Why Programs Fail is a straightforward collection of hard-earned knowledge about the task of figuring out what's wrong with a computer program and how to fix it; as the subtitle notes, it is "A Guide to Systematic Debugging".
Many programmers simply never develop their debugging skills, and hence they are at best inefficient and at worst ineffective at debugging. Zeller sets out to help you past these problems, by showing you tools and techniques that will make you a more efficient and more effective finder and fixer of bugs in programs.
Professor Zeller is well-known as the author of the ddd graphical debugger on Linux, and the delta debugging algorithm, which later became the delta debugging tool, so it is no surprise that some of the strongest sections of the book are the ones which describe how to use debuggers effectively. Chapter 8 describes, in detail, how to use the gdb debugger to step through programs, examine state, interpret the debugger displays, control the program's behavior, etc.

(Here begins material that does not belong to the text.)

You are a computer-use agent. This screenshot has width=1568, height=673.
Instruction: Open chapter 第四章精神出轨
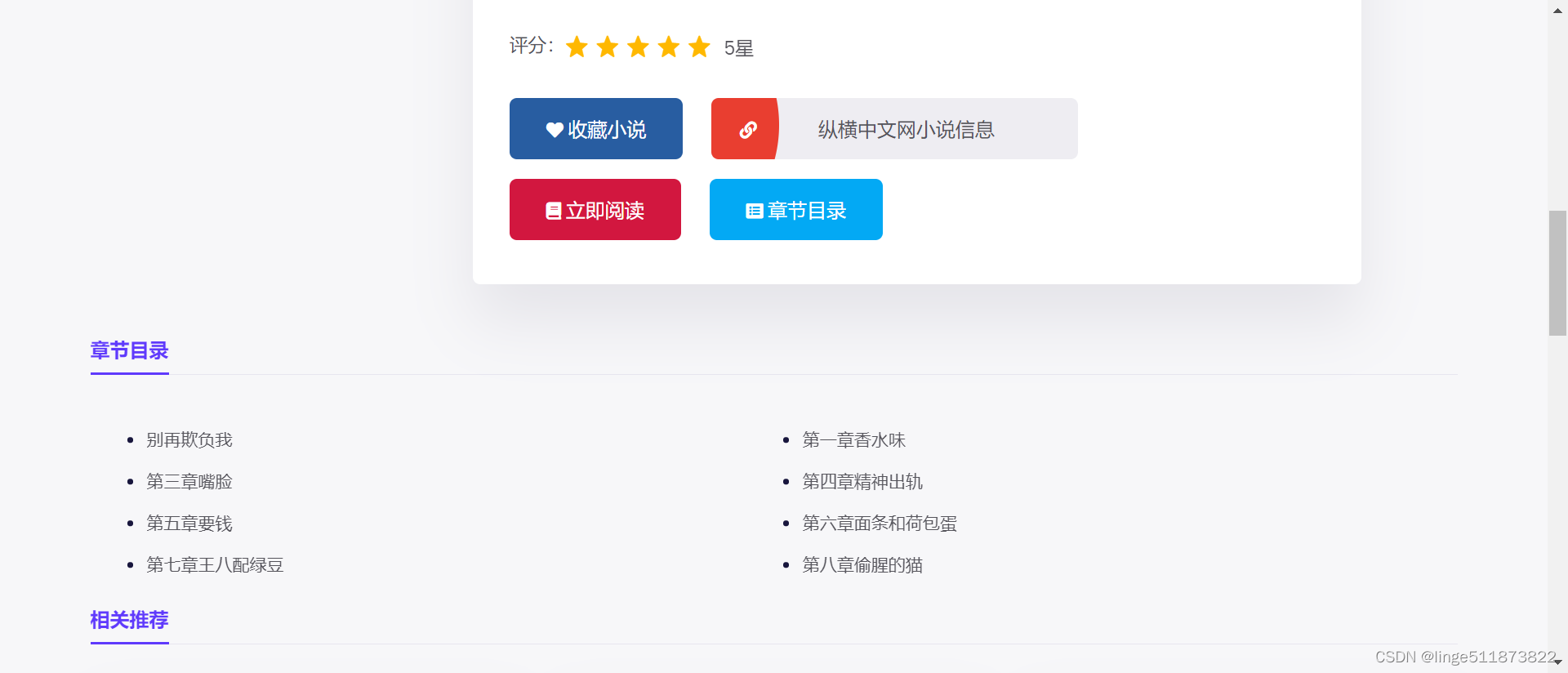coord(862,481)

I liked several other sections of the book as well. For example, chapters 3, 4, and 5 do a good job of presenting lots of different ideas and strategies for reproducing problems, writing tests to demonstrate problems, narrowing down test cases, making unreproducible problems easier to reproduce, etc.
And there are some nice little tid-bits sprinkled throughout the book that show that the author knows of which he writes. For eaxmple, when discussing the need to re-run the bug script after fixing the bug (to demonstrate that you've actually fixed the bug), he notes that you may find that the script still fails even after your fix, in which case:
Being wrong about a correction should:
- Leave you astonished.
- Cause self-doubt, personal re-evaluation, and deep soul searching.
- Happen rarely.
Not everybody cares this much about fixing bugs, but it's wonderful to feel the passion of somebody who does. And then, later, when Zeller reflects on what you should do after you've fixed the bug, in a section titled Learning from Mistakes, he suggests:
- Improve your test suite.
- Test early, test often.
- Review your code.
- Improve your analysis tools.
- Calibrate coverage metrics.
- Consider mutation testing.
It's a great list, and it's even better to see people pushing the point that bug fixing doesn't stop with fixing the bug; you need to take that opportunity to try to figure out (a) how the bug got there in the first place, and (b) how come it took so long to find it.
I probably won't go forcing this book on people who haven't asked me about it, but I definitely didn't consider it to be wasted time. If you've got some time and energy, and you're interested in improving your practical programming skills, go check it out!